*** Dataset excerpts Section Begins ***

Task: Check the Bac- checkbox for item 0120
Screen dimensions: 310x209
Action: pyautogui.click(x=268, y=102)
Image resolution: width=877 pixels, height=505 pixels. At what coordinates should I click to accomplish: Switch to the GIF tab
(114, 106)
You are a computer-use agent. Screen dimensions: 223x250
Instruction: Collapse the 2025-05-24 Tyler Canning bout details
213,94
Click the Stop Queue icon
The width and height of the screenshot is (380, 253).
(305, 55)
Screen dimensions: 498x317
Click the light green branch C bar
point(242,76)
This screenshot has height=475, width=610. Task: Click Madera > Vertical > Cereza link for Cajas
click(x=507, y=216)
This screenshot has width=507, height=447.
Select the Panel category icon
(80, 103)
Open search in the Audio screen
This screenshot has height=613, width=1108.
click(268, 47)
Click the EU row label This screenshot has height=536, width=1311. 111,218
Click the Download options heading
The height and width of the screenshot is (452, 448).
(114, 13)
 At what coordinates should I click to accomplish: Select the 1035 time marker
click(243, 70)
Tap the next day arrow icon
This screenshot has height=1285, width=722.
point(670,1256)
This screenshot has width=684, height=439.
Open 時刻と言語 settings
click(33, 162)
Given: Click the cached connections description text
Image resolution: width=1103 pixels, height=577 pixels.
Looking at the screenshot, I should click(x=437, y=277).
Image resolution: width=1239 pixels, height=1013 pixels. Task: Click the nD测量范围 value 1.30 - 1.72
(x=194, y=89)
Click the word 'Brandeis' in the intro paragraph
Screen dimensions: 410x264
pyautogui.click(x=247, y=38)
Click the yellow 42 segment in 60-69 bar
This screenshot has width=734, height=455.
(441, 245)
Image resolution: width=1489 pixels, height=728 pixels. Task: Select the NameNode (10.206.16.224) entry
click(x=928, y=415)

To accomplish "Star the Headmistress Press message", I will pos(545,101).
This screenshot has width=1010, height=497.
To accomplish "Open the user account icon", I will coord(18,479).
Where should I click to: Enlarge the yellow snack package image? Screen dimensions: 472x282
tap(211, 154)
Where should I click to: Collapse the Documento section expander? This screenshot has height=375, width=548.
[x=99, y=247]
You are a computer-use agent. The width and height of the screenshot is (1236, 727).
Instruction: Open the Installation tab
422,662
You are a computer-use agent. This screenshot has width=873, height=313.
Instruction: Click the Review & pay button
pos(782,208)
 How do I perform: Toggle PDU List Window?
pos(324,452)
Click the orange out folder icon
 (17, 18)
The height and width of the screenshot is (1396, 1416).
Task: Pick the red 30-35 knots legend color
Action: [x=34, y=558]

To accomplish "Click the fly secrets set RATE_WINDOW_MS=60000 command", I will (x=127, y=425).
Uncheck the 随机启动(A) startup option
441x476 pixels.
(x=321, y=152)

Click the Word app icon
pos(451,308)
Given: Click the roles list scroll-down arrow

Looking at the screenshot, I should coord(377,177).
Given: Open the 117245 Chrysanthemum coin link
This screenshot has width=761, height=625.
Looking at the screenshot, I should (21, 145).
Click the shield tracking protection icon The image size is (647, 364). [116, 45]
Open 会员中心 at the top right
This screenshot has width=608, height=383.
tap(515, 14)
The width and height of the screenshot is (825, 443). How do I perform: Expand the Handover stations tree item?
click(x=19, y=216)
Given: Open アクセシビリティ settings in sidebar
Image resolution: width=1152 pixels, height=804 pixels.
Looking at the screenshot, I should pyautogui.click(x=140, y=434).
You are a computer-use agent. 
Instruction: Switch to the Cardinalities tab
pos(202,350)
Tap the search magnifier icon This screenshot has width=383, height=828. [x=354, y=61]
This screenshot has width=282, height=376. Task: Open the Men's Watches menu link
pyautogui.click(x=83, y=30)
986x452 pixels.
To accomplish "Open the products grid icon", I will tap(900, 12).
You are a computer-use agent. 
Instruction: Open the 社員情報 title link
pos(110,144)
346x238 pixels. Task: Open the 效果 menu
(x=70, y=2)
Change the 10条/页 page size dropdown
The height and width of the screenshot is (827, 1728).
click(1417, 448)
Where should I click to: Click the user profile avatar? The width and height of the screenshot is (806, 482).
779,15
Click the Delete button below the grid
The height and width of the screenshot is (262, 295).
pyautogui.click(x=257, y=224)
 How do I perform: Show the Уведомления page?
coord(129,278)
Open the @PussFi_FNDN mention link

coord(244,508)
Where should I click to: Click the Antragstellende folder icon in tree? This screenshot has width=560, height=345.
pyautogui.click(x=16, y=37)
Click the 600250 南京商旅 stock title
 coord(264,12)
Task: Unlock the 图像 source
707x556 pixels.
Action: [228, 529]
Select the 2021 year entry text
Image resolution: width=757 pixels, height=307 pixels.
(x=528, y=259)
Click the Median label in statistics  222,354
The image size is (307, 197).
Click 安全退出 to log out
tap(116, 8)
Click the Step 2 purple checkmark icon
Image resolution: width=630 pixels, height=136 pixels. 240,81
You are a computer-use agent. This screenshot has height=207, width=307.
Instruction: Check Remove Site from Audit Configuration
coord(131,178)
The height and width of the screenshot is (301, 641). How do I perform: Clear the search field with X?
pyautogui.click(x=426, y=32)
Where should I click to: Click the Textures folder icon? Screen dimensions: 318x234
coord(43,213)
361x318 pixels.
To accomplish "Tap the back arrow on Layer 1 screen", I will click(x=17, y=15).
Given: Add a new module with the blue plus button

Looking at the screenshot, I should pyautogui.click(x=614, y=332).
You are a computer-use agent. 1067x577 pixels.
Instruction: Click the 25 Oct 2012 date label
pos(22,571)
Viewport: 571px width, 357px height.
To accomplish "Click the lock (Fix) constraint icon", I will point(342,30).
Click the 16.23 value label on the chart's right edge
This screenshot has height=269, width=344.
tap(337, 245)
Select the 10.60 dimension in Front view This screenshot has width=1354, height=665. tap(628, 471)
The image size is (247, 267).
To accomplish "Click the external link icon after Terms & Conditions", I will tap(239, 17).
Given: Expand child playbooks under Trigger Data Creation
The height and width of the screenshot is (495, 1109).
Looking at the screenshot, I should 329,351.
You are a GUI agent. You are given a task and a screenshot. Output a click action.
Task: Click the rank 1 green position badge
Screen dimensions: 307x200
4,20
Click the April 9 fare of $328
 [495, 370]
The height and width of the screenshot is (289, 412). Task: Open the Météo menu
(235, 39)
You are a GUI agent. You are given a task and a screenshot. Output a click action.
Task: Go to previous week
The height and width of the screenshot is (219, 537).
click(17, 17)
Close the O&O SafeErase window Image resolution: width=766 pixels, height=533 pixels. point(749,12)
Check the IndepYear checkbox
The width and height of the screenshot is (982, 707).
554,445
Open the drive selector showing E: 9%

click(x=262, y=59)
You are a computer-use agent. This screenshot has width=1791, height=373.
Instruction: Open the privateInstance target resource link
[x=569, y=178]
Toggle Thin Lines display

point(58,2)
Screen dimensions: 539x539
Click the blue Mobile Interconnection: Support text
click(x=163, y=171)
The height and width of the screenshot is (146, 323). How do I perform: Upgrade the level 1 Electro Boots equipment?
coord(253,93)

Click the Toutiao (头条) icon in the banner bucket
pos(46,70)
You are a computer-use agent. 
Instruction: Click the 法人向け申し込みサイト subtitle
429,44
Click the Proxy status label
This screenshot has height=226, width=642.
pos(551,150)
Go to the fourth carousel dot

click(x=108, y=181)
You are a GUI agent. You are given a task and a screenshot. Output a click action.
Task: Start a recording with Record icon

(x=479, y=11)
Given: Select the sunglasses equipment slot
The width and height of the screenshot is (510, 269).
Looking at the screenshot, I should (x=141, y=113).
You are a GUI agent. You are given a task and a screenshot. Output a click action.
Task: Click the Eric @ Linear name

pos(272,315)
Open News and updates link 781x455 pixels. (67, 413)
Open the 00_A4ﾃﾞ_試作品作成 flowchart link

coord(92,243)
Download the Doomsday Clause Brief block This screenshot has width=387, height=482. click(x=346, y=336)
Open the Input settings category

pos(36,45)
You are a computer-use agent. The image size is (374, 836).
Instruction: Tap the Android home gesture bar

*** Dataset excerpts Section Ends ***

→ What the exercise asks:
Every line above that holds the string "grid" should be copied into the answer.

→ Answer to this task:
To accomplish "Open the products grid icon", I will tap(900, 12).
Click the Delete button below the grid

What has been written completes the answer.